Sternenbeben enthüllt Neutronenstern-Aufbau

Forschern gelingt erstmals Blick ins Innere der Himmelskörper

Oberflächenmuster für verschiedene Verwindungsoszillationen, die möglicherweise durch den Hyperflare angeregt wurden. Die Farbcodierung und Länge der Pfeile kennzeichnen die Stärke der Schwingungen. © MPI für Astrophysik

Neutronensterne sind die dichtesten Objekte, die im Universum existieren. Über ihren Aufbau war bis jetzt jedoch nur wenig bekannt. Nun ist es einem internationalen Wissenschaftler-Team mit seismologischen Methoden erstmals gelungen, ins Innere dieser extrem kompakten Himmelskörper zu blicken. Anhand von Messungen des "Rossi X-Ray Timing Explorer", eines Röntgensatelliten der NASA, konnten sie dabei die Dicke der Kruste eines solchen Neutronensterns bestimmt.

Nach den neuen Daten, die die Forscher des Max-Planck-Instituts für Astrophysik und der NASA vor ein paar Tagen auf der Jahrestagung der American Physical Society in Dallas, USA, vorgestellt haben, ist die Kruste von Neutronensternen bis zu 1,5 Kilometer stark. Sie ist so dicht gepackt, dass ein Teelöffel dieser Materie auf der Erde zehn Millionen Tonnen wiegen würde.

Die Messung wurde durch eine starke Explosion auf einem Neutronenstern im Dezember 2004 ermöglicht.
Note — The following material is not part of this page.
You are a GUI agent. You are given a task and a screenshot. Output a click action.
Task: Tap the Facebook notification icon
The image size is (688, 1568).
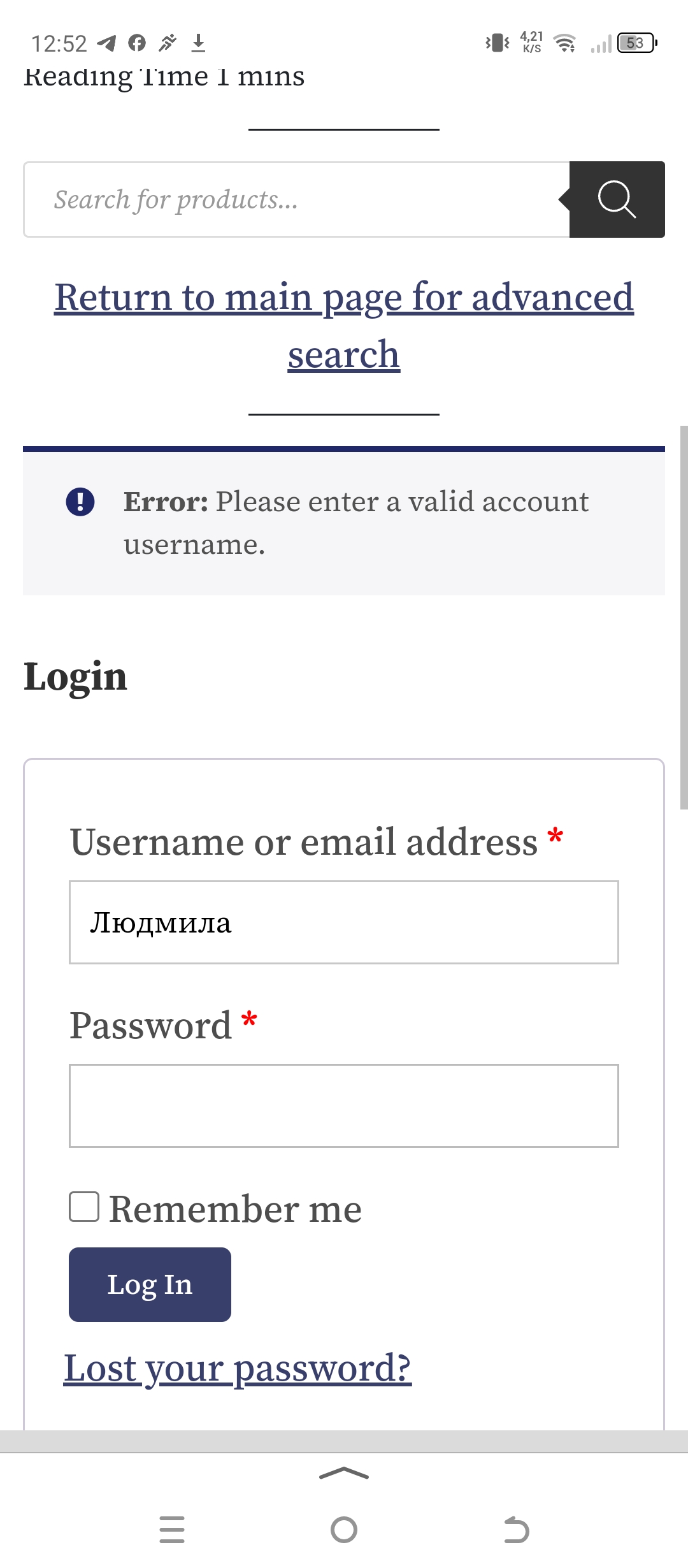(137, 43)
Von dieser Explosion ausgelöste Vibrationen enthüllten bisher unbekannte Details über den Aufbau von Neutronensternen. Das dabei verwendete Verfahren ähnelt der Seismologie, die den Aufbau der Erdkruste und des Erdinneren mit Hilfe seismischer Wellen erforscht, die von Erdbeben und Explosionen ausgelöst werden.

Das neuartige Verfahren erlaubt es nun, das Innere eines Neutronensterns – eines bisher unerforschten und verborgenen Gebiets – zu untersuchen. Dort sind Druck und Dichte so hoch, dass im Zentrum des Neutronensterns möglicherweise exotische Teilchen zu finden sind, die sonst nur zum Zeitpunkt des Urknalls existiert haben.

Explosion schüttelt Stern durch

"Diese Explosion war die stärkste jemals beobachtete ihrer Art. Wir vermuten, dass sie den Stern durchgeschüttelt und ihn praktisch wie eine Glocke zum Klingen gebracht hat", so Tod Strohmayer vom NASA Goddard Space Flight Center in Greenbelt, Maryland, USA, der zusammen mit Anna Watts vom Max-Planck-Institut für Astrophysik (MPA) in Garching dieses Forschungsprojekt durchgeführt hat.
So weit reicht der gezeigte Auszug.